'''

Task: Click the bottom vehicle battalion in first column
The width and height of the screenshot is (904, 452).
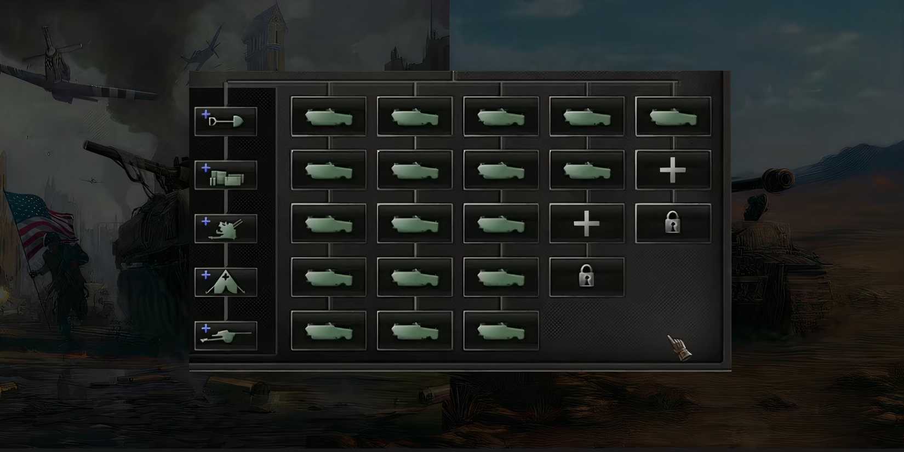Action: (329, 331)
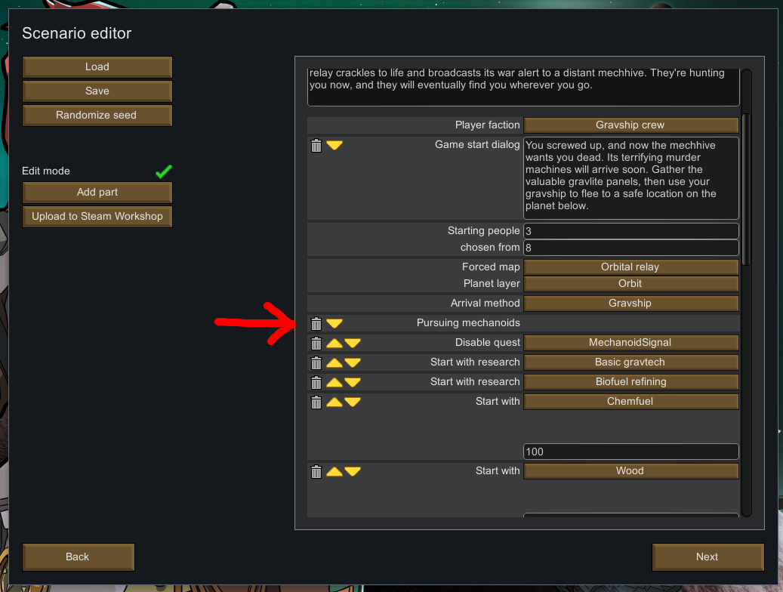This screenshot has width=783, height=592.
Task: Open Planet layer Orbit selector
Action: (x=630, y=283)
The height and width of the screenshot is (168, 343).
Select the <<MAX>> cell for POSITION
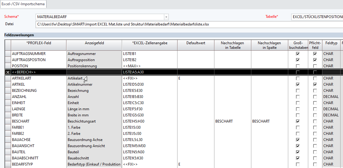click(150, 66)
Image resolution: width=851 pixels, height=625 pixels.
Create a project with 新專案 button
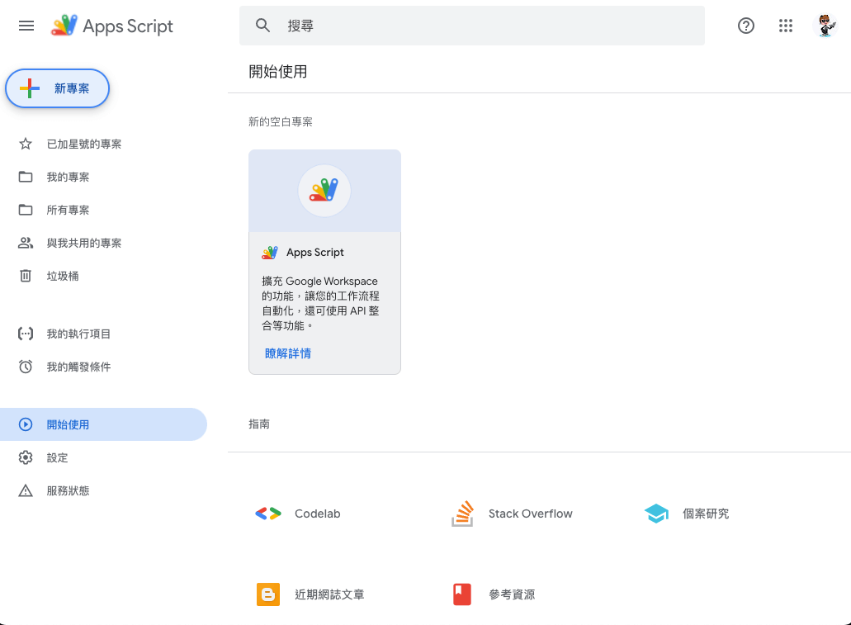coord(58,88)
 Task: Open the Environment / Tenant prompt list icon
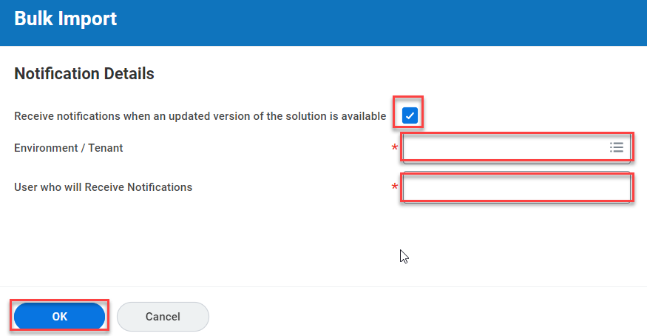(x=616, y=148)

'''

Instructions to follow: Output the span from the line with "The width and" through the last line of the data, inclusive and exact, and omit every picture.

Exercise response:
The width and height of the screenshot is (904, 452).
Action: (329, 331)
This screenshot has width=783, height=592.
Task: Open Planet layer Orbit selector
Action: (x=630, y=283)
The height and width of the screenshot is (168, 343).
Select the <<MAX>> cell for POSITION
click(150, 66)
Image resolution: width=851 pixels, height=625 pixels.
Create a project with 新專案 button
coord(58,88)
 Task: Open the Environment / Tenant prompt list icon
(x=616, y=148)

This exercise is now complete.